═══ PROVIDED DATA
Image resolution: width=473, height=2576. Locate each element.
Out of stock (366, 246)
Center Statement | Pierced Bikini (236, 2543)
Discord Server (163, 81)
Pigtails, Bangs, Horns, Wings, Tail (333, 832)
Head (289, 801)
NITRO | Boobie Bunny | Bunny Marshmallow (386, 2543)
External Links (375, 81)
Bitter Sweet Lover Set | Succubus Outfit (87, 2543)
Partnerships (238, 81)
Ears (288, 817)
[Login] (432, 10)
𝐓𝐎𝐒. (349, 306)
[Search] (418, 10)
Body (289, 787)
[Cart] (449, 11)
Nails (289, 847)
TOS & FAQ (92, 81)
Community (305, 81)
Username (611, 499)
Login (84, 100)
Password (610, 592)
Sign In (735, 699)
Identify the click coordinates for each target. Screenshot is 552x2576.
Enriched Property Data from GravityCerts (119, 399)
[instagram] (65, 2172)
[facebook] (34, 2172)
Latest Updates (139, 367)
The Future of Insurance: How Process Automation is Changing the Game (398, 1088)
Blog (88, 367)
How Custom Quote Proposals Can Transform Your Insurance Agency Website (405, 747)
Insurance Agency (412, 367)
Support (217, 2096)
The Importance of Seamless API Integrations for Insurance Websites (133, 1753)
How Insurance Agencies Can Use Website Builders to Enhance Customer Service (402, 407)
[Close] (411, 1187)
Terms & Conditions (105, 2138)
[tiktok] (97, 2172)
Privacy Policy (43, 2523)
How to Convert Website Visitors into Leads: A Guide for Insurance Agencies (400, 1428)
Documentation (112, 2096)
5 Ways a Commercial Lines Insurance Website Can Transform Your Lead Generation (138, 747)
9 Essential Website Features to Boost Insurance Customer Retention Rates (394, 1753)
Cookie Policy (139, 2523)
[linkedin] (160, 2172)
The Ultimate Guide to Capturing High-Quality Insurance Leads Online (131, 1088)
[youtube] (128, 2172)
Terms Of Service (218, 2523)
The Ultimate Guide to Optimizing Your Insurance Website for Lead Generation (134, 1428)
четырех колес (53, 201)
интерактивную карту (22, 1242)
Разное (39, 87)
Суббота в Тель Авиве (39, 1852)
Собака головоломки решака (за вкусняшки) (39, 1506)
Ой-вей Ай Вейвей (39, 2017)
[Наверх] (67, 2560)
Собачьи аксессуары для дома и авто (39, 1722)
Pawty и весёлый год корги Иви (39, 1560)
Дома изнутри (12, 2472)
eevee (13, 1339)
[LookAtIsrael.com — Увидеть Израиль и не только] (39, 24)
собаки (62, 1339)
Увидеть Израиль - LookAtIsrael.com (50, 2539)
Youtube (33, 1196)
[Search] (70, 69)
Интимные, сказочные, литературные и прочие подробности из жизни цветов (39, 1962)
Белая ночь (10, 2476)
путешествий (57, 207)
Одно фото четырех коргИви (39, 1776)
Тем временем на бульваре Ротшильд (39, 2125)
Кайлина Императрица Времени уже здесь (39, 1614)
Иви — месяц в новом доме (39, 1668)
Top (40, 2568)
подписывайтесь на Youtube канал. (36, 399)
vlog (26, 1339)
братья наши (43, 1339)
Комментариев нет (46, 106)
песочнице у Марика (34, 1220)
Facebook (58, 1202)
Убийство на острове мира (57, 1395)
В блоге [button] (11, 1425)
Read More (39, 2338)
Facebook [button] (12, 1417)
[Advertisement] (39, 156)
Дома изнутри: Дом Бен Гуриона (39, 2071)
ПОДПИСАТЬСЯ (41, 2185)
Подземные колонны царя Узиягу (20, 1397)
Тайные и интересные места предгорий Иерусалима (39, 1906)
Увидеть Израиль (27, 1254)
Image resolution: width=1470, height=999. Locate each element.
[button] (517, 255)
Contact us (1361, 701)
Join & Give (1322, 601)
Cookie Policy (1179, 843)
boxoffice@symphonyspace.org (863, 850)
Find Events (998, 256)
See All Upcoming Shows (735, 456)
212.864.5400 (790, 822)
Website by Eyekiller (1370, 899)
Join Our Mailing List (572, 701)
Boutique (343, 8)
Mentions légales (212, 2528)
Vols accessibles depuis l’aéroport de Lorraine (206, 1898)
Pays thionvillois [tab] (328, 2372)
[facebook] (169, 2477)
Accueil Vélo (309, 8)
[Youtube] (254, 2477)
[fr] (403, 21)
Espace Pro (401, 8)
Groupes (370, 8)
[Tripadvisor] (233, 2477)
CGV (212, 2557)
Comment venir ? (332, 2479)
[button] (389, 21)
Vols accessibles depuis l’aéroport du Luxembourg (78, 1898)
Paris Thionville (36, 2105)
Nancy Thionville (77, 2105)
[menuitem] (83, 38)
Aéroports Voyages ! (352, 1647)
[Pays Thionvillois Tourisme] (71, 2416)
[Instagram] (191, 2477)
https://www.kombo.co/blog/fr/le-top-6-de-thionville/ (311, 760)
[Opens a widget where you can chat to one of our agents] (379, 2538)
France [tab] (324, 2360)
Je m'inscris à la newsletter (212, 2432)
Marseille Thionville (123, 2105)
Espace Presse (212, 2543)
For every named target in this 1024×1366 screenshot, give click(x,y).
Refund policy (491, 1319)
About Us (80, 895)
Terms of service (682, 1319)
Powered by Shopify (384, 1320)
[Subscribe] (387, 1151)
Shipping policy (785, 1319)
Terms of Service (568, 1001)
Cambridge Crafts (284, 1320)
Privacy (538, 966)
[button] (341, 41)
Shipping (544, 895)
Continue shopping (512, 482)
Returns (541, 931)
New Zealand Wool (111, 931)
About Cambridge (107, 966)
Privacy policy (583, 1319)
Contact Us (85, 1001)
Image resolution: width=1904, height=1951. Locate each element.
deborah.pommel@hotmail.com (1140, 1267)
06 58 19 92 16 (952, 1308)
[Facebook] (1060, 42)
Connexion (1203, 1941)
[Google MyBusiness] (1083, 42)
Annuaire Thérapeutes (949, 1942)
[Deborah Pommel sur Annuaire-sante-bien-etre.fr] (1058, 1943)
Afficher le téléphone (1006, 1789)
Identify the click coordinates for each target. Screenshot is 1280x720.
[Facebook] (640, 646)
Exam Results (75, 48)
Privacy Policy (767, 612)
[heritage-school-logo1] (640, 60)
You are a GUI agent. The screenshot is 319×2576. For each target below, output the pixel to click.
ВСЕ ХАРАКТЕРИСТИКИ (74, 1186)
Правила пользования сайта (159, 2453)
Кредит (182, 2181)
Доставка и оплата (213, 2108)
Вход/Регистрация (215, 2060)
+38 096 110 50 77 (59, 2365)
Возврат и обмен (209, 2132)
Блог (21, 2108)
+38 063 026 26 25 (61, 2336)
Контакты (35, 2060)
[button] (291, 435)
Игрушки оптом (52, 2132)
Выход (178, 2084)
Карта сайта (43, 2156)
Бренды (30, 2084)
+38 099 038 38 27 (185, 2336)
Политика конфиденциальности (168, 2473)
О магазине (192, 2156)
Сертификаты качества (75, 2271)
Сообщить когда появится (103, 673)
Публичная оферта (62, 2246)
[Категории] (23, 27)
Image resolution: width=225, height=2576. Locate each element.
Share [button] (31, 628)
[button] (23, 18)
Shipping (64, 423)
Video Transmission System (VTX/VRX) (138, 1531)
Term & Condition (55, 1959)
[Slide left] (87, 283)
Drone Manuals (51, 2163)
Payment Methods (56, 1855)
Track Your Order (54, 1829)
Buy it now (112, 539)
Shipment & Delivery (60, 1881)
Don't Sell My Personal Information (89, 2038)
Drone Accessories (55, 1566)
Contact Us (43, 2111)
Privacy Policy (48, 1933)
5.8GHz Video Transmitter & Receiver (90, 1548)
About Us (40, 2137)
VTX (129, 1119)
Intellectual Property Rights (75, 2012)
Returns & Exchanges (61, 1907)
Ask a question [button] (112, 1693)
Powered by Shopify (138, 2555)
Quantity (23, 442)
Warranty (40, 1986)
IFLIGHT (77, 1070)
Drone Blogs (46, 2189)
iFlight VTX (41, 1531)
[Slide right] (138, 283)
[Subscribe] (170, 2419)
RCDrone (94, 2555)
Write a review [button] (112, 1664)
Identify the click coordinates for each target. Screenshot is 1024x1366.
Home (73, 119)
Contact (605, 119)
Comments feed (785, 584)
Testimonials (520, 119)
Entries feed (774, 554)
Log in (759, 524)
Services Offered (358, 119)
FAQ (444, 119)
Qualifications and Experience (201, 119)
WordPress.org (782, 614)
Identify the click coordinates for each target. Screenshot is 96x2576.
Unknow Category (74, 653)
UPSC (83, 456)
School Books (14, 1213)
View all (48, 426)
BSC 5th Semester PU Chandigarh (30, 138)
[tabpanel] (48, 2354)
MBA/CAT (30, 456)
══════
Only the lines above from the line containing "Screenshot is 552x2576." through the line containing "Terms Of Service (218, 2523)" should be retyped, exactly and with both ends included.

Identify the click coordinates for each target. Screenshot is 552x2576.
Enriched Property Data from GravityCerts (119, 399)
[instagram] (65, 2172)
[facebook] (34, 2172)
Latest Updates (139, 367)
The Future of Insurance: How Process Automation is Changing the Game (398, 1088)
Blog (88, 367)
How Custom Quote Proposals Can Transform Your Insurance Agency Website (405, 747)
Insurance Agency (412, 367)
Support (217, 2096)
The Importance of Seamless API Integrations for Insurance Websites (133, 1753)
How Insurance Agencies Can Use Website Builders to Enhance Customer Service (402, 407)
[Close] (411, 1187)
Terms & Conditions (105, 2138)
[tiktok] (97, 2172)
Privacy Policy (43, 2523)
How to Convert Website Visitors into Leads: A Guide for Insurance Agencies (400, 1428)
Documentation (112, 2096)
5 Ways a Commercial Lines Insurance Website Can Transform Your Lead Generation (138, 747)
9 Essential Website Features to Boost Insurance Customer Retention Rates (394, 1753)
Cookie Policy (139, 2523)
[linkedin] (160, 2172)
The Ultimate Guide to Capturing High-Quality Insurance Leads Online (131, 1088)
[youtube] (128, 2172)
Terms Of Service (218, 2523)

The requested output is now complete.